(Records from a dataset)
'''

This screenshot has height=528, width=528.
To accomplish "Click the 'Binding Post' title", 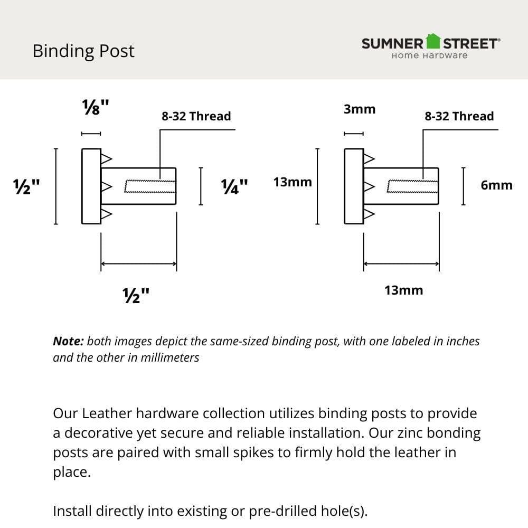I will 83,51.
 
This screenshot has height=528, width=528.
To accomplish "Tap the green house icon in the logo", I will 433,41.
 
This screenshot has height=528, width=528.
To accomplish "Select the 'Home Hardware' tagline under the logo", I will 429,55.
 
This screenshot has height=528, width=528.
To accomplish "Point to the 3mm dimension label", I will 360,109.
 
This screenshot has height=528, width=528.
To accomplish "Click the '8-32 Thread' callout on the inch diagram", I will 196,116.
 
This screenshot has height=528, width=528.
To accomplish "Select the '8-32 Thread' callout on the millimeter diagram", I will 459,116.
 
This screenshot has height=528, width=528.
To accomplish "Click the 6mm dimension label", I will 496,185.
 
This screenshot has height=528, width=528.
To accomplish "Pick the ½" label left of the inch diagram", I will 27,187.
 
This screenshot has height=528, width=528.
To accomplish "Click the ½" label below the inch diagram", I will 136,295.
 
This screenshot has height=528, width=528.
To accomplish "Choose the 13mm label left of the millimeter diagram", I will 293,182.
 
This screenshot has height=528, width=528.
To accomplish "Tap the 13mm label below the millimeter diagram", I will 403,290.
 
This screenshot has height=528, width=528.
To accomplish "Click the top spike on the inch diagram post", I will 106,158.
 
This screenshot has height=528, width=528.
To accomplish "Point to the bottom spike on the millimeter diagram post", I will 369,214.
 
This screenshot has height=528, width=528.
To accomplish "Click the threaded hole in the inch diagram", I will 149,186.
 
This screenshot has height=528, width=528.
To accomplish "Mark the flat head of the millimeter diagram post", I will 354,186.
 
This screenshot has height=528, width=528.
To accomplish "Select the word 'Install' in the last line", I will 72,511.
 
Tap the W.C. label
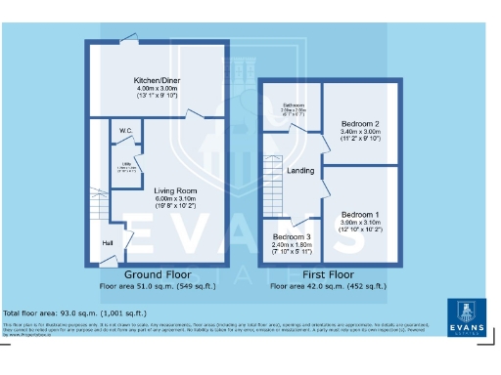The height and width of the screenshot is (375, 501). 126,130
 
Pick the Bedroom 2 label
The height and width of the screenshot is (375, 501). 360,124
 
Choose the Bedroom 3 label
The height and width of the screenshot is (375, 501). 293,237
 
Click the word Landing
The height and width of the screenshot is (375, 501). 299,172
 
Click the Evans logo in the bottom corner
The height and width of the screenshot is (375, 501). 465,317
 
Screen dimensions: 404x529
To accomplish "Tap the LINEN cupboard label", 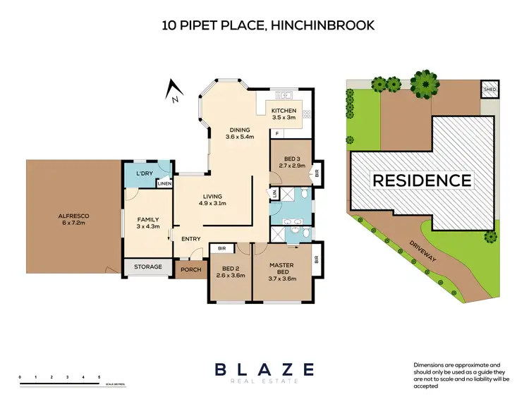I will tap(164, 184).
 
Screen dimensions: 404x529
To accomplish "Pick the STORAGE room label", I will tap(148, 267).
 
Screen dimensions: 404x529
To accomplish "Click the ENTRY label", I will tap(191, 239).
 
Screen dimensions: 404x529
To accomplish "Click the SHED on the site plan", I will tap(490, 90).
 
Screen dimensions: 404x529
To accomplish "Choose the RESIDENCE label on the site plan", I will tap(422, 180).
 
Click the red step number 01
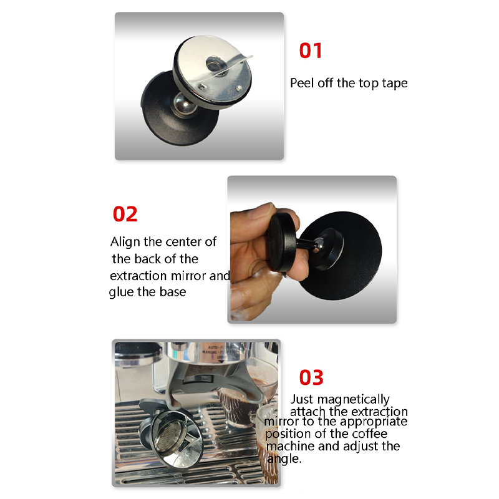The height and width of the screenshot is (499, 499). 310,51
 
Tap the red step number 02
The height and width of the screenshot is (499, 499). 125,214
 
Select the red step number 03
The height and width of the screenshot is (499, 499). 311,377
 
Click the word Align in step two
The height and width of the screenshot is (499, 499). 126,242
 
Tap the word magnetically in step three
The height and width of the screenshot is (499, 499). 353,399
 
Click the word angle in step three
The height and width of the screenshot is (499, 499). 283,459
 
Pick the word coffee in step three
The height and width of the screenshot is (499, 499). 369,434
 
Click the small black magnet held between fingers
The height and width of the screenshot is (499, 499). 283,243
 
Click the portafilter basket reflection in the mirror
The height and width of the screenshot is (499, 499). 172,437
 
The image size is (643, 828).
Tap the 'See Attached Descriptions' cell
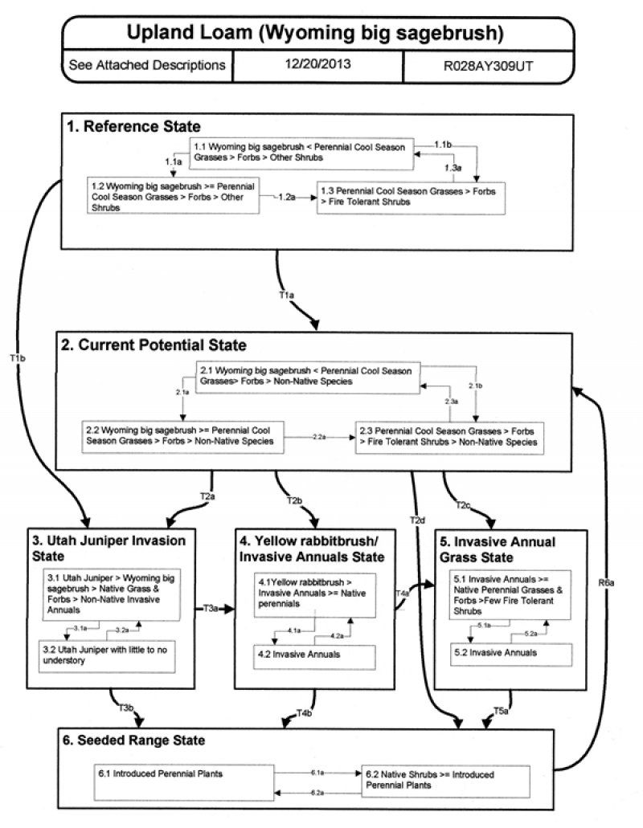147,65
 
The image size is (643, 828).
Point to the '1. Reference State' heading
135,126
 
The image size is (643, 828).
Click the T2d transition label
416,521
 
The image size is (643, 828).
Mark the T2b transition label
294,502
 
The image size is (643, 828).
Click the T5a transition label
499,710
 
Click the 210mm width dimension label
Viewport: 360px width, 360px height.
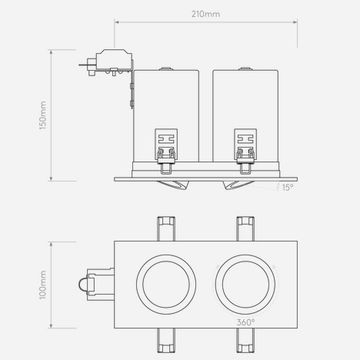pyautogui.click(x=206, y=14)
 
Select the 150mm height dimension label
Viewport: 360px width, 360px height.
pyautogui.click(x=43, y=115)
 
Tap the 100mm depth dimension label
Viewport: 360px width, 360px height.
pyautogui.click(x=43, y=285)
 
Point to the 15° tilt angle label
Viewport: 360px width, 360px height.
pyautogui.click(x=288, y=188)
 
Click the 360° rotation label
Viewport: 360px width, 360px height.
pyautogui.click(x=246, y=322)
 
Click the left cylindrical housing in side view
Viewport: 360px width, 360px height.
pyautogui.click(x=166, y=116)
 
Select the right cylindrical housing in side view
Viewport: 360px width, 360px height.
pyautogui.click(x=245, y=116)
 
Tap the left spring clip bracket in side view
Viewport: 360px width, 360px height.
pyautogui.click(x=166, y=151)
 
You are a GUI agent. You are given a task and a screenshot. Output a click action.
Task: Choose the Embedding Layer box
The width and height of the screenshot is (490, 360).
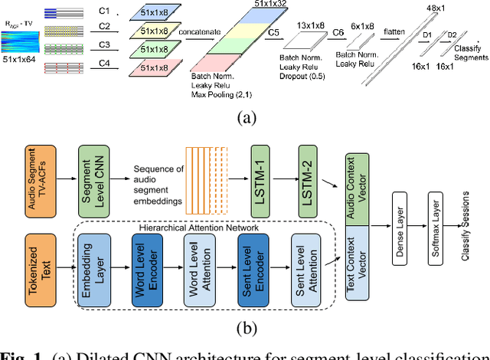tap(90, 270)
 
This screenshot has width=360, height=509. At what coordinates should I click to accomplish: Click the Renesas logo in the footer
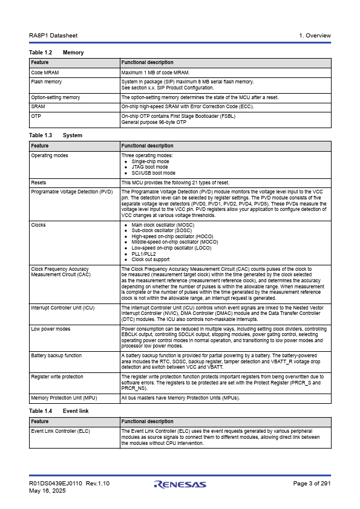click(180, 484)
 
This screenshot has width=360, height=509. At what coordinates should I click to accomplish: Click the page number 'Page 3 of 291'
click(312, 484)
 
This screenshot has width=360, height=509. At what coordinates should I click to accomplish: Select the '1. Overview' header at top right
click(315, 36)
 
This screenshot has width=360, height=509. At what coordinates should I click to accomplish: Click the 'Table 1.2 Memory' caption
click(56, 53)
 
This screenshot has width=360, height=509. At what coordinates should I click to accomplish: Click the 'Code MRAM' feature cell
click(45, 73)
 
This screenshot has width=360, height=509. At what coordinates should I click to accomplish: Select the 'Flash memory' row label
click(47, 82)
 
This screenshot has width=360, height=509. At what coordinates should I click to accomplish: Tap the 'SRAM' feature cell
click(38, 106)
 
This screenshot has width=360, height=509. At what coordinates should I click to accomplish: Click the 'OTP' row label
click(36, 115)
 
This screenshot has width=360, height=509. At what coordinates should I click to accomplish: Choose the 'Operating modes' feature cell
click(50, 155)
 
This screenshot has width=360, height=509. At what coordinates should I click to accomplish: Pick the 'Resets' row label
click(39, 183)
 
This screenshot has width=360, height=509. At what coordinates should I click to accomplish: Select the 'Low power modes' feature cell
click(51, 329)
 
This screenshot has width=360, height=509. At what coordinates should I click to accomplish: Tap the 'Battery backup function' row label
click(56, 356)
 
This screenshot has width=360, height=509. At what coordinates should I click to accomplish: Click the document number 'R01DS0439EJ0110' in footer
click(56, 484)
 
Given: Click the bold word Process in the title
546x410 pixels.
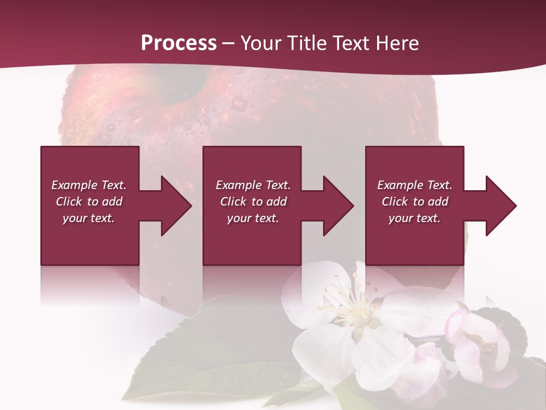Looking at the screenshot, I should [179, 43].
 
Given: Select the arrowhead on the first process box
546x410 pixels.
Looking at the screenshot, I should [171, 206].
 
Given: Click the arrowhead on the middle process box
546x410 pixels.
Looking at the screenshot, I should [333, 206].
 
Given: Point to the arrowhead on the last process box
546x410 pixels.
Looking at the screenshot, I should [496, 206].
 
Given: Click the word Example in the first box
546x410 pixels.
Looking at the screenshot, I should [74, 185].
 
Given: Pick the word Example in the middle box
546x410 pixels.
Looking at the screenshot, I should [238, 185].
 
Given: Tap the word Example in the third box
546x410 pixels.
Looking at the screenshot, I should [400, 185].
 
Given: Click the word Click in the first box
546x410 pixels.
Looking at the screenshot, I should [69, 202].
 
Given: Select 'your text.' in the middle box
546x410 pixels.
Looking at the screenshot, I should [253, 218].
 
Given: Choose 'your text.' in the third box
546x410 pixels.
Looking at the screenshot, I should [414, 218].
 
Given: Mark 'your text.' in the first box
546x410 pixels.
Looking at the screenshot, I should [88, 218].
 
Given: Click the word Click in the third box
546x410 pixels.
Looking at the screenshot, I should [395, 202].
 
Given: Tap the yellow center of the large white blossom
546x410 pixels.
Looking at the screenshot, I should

'''

> Do this:
Copy out the entries above, line for line, from the line that contains "function' row label" through the line that contains "click(56, 484)", keeping both of those lines.

> Result of the exercise:
This screenshot has width=360, height=509. At what coordinates should I click to accomplish: Tap the 'Battery backup function' row label
click(56, 356)
 
This screenshot has width=360, height=509. At what coordinates should I click to accomplish: Click the document number 'R01DS0439EJ0110' in footer
click(56, 484)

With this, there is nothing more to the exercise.